(The data Opens)
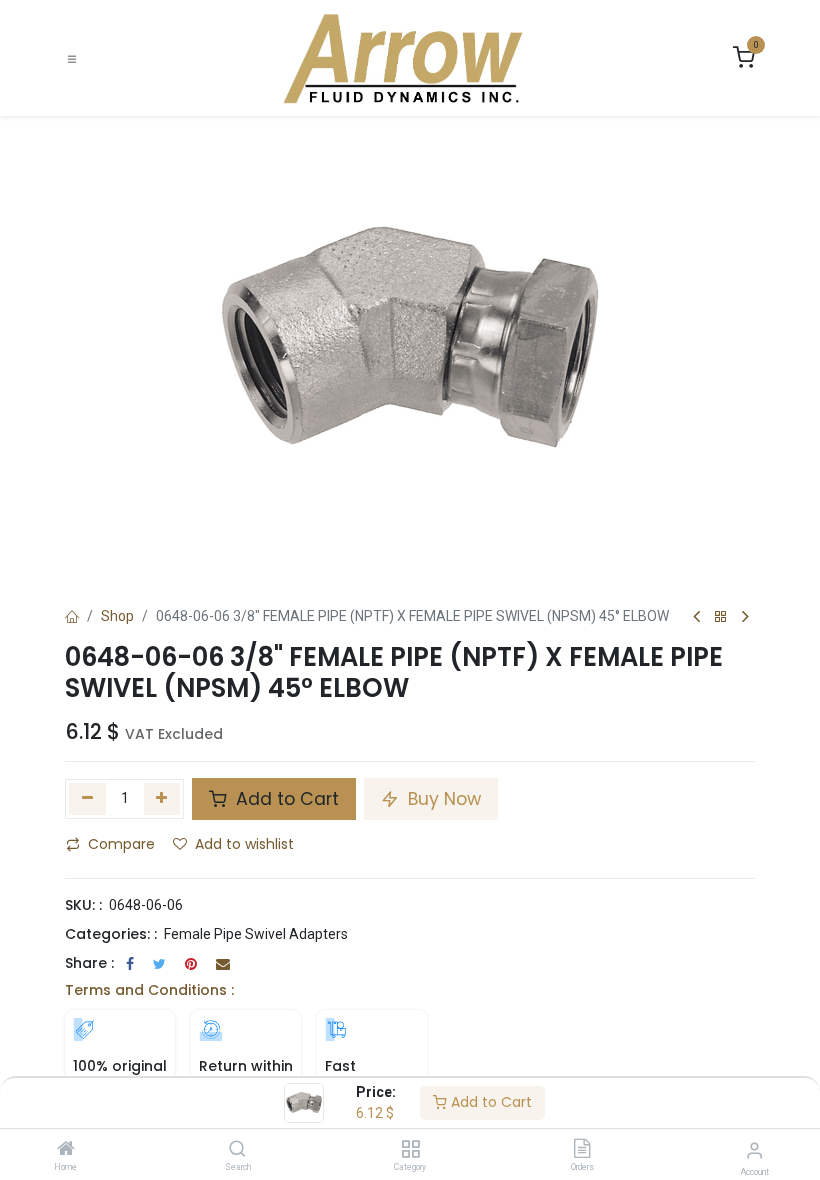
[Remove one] (87, 799)
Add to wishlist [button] (244, 844)
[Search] (237, 1150)
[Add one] (162, 799)
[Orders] (582, 1150)
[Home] (66, 1150)
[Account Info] (754, 1150)
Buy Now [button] (442, 799)
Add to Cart (489, 1102)
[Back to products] (721, 617)
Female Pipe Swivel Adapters (256, 934)
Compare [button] (121, 844)
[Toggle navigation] (72, 58)
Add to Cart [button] (285, 799)
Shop (117, 616)
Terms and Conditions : (149, 990)
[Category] (410, 1150)
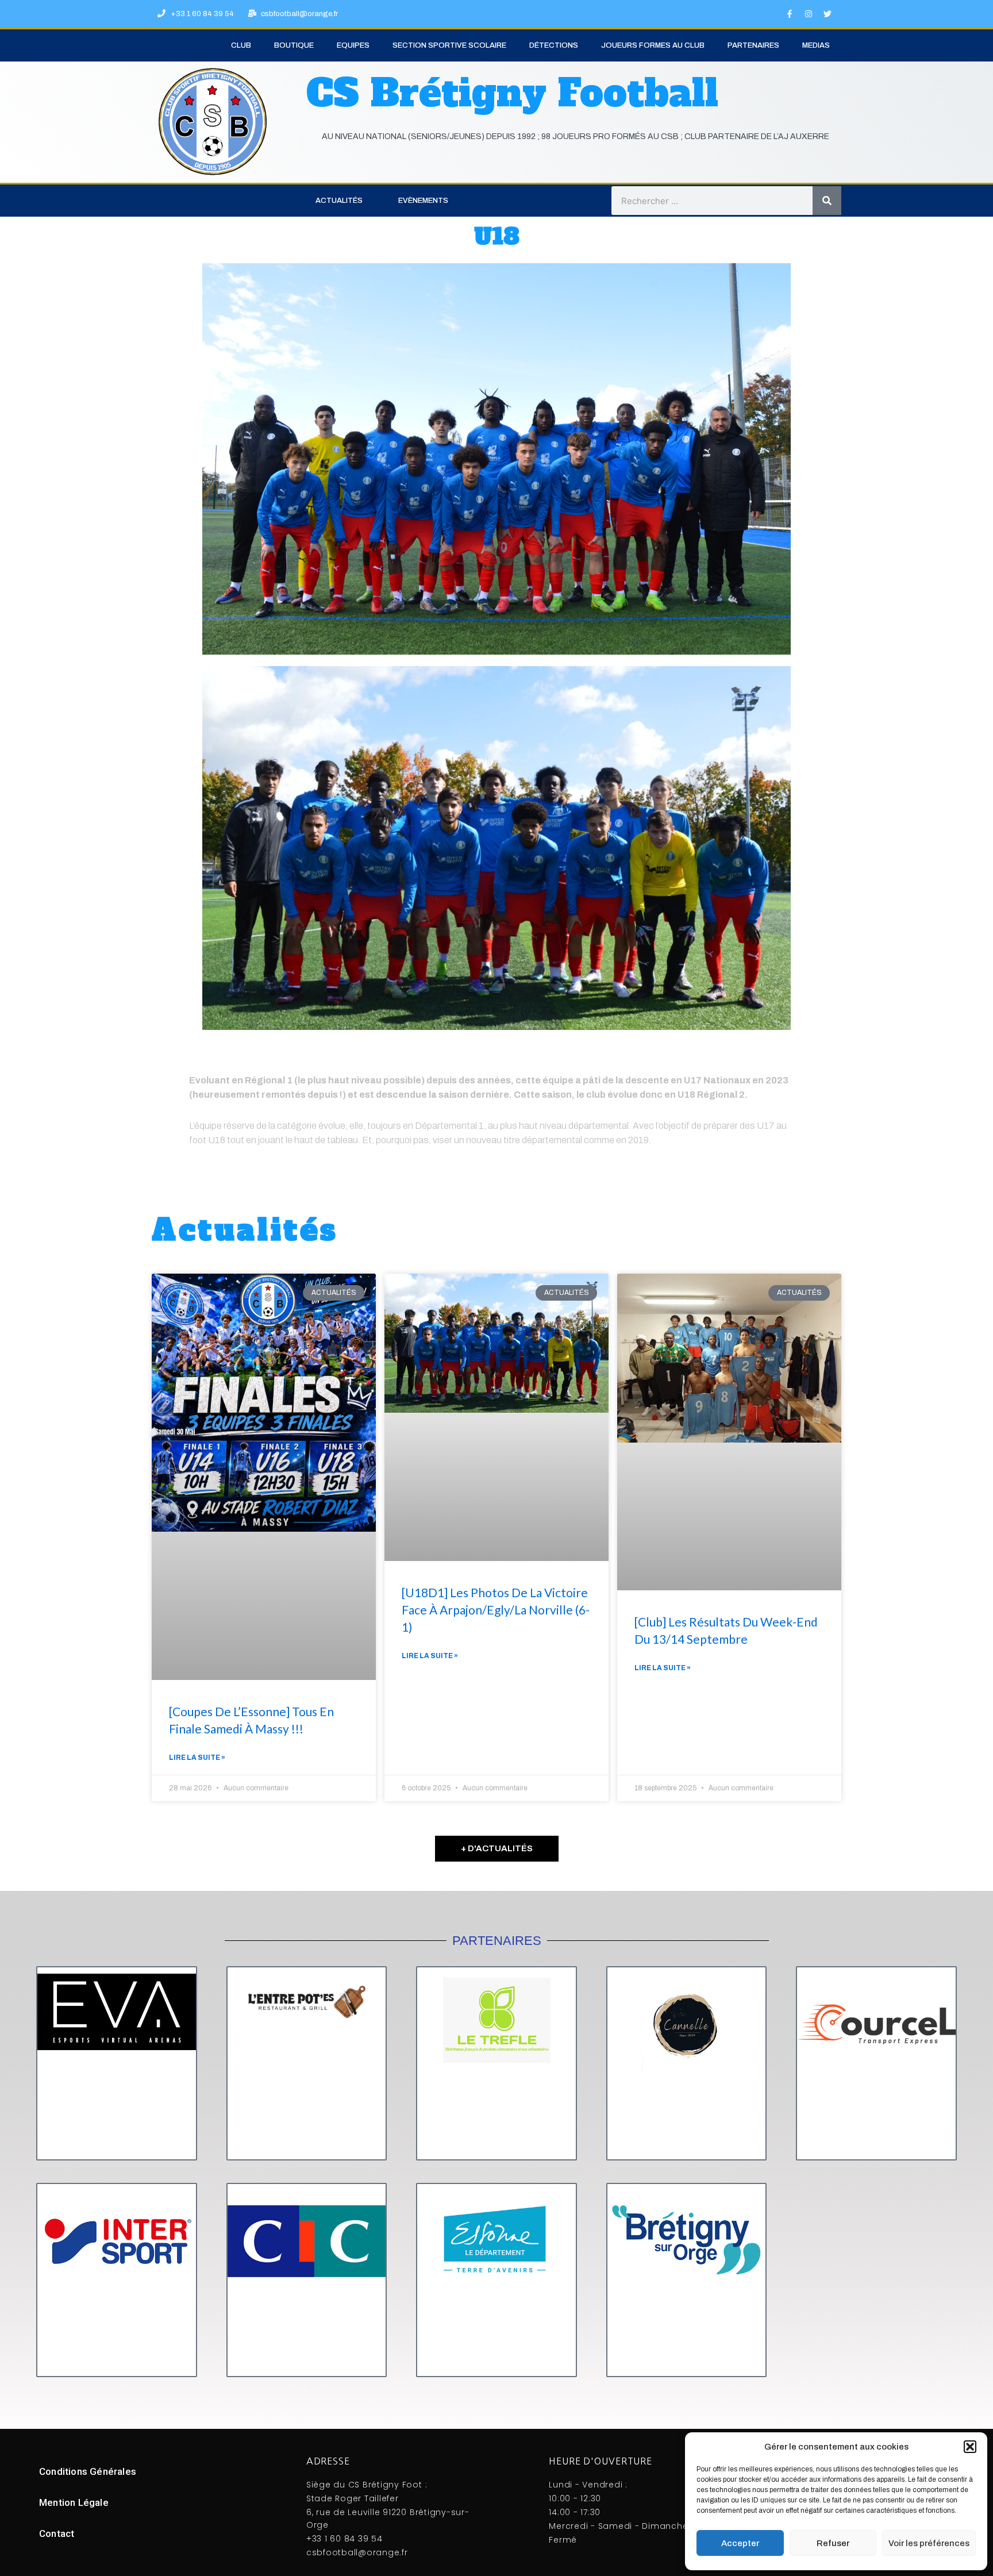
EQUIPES (353, 45)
(The data Closes)
Restate, exactly as they appear, the line with "Add to Cart (489, 1102)" and all the lines after it up to the end of the data above; images do not belong in the copy.

*Written answer*.
Add to Cart (489, 1102)
[Back to products] (721, 617)
Female Pipe Swivel Adapters (256, 934)
Compare [button] (121, 844)
[Toggle navigation] (72, 58)
Add to Cart [button] (285, 799)
Shop (117, 616)
Terms and Conditions : (149, 990)
[Category] (410, 1150)
EQUIPES (353, 45)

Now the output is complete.